What: Exelixis (NASDAQ:EXEL) ended Friday up 10.5% after the company announced Thursday after the closing bell that the European Medicines Agency (EMA) had accepted its application to market cabozantinib as a treatment for kidney cancer.
Eight hours earlier -- before the bell, so investors had time to digest the news during yesterday's trading, when Exelixis fell 2.8% -- the company announced that the FDA had accepted the equivalent marketing application to sell the drug in the U.S.
So what: Exelixis had already announced that the applications had been submitted to regulators, so their acceptance shouldn't have come as a surprise.
Both U.S. and EU regulators gave cabozantinib a shortened review period -- called a priority review in the U.S. and an accelerated assessment in the EU -- which adds value to Exelixis because an earlier approval means cabozantinib will generate revenue for the company, assuming it's approved, of course.

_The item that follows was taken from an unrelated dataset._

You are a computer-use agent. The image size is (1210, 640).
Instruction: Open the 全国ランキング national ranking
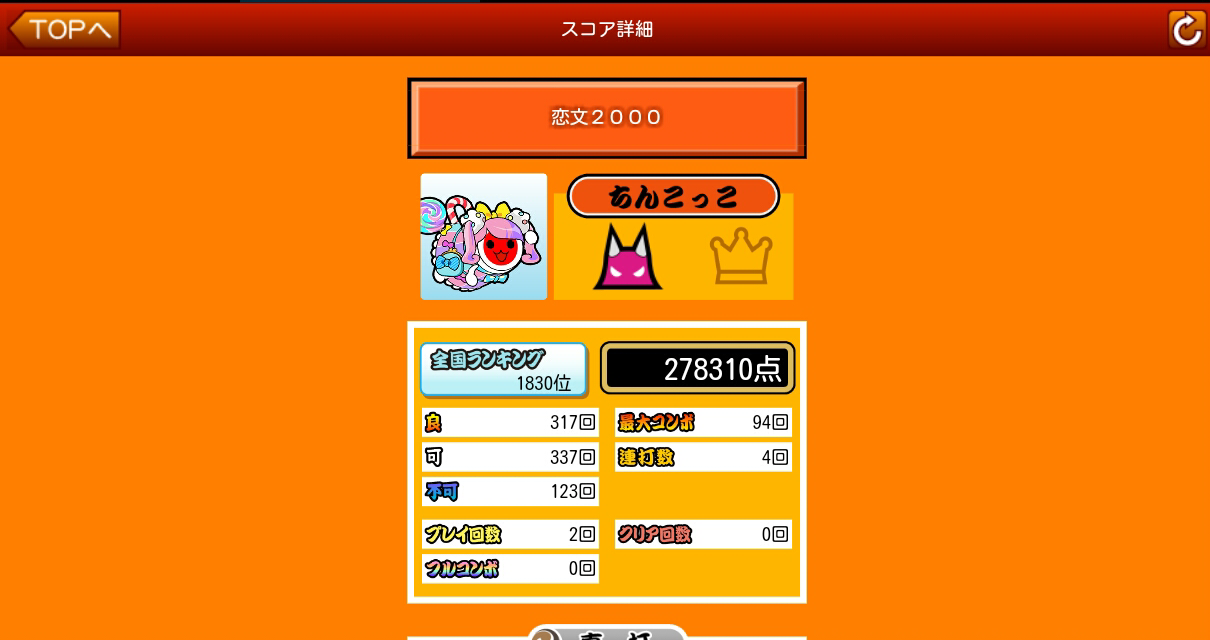(x=502, y=369)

And let's face it -- an approval seems like all but a sure thing. Cabozantinib beat Novartis' (NYSE:NVS) Afinitor in a head-to-head trial. Novartis' drug is currently the standard of care for the patients Exelixis is applying to treat.
But the accelerated assessment in the EU was already announced, and investors should have expected a priority review in the U.S. because the FDA had already granted Breakthrough Therapy designation for cabozantinib.
Now what: While it's hard to see how the news justifies a 10% increase in the stock, keep in mind that, even with the move, Exelixis is still down 18% for the year. It's hard to see how any company news justifies the decline, as well.
Exelixis is currently trading at the whim of investor sentiment about biotechs, which seem to be gyrating daily. Getting cabozantinib approved and on the market will give investors something fundamental to value the company on. Even the larger biotechs have seen wild swings based on sentiment, so the rocky road may never go away completely.